Secretary of State John Kerry and Director of National Intelligence (DNI) James Clapper within 24 hours of one another gave conflicting testimony before separate congressional committees about the extent and seriousness of Islamist jihadi terrorism.
In testimony before the House Committee on Foreign Affairs in February, Kerry stated, “Our citizens, our world today is actually, despite [ISIS], despite the visible killings that you see and how horrific they are, we are actually living in a period of less daily threat to Americans and to people in the world than normally — less deaths, less violent deaths today than through the last century. And so even the concept of state war has changed in many people’s minds, and we’re seeing now more asymmetrical kinds of struggles.”

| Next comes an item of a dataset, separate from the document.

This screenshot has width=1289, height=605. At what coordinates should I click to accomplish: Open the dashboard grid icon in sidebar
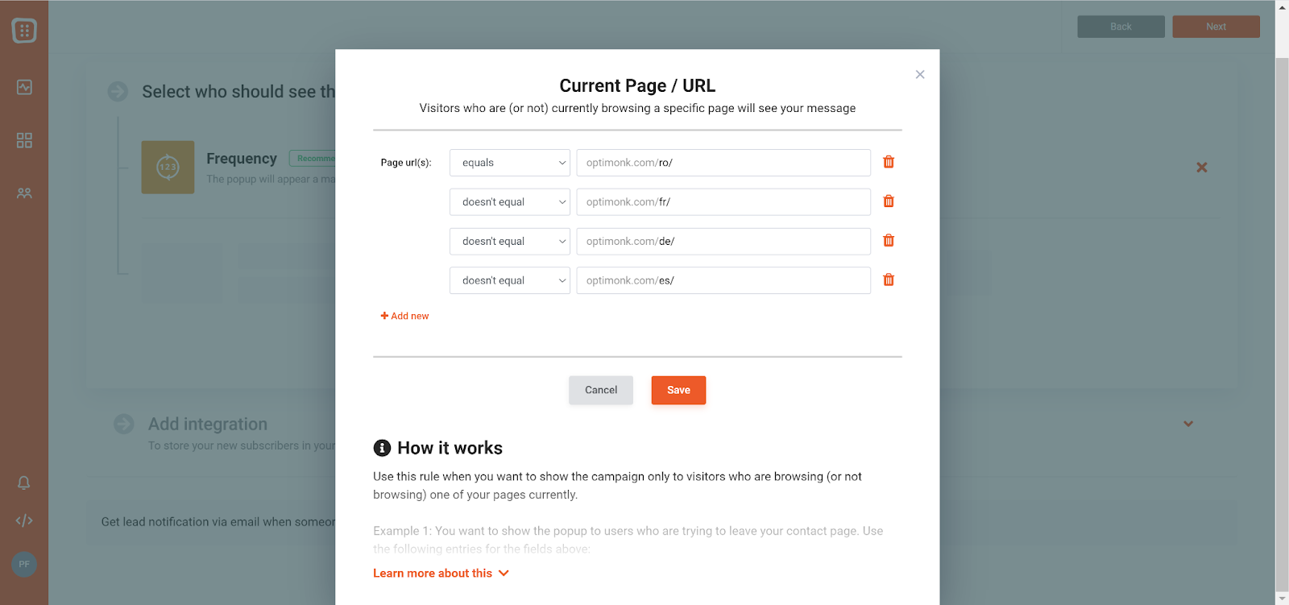click(24, 140)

Retired Lt. Gen. Michael Flynn, former director of the Defense Intelligence Agency and director of intelligence for the Joint Chiefs of Staff, US Central Command and Joint Special Operations Command — who reputedly was forced to retire because of his disagreement with the White House over calling Islamist extremism for what it is — responded by telling told Fox News Kerry is "out of touch with reality; he clearly is not listening to the entire US Intelligence Community."
Indeed. Clapper subsequently told the Senate Committee on Armed Forces that, “When the final accounting is done, 2014 will have been the most lethal year for global terrorism in the 45 years since such data has been compiled.”
Clapper said, “Preliminary data for the first nine months of 2014 reflects nearly 13,000 attacks which killed 31,000 people,” compared to “just over 11,500 terrorist attacks worldwide [that] killed approximately 22,000 people.”
Clapper told the committee, “About half of all attacks as well as fatalities in 2014 occurred in just three countries: Iraq, Pakistan and Afghanistan. [The Islamic State, or ISIS] conducted more attacks than any other terrorist group in the first nine months of 2014.”
Total Islamist attacks began to skyrocket between 2003 and 2004, when there were approximately 1,500 attacks worldwide, Homeland Security Today was told by the National Consortium for the Study of Terrorism and Responses to Terrorism (START), a Department of Homeland Security (DHS) Center of Excellence based at the University of Maryland.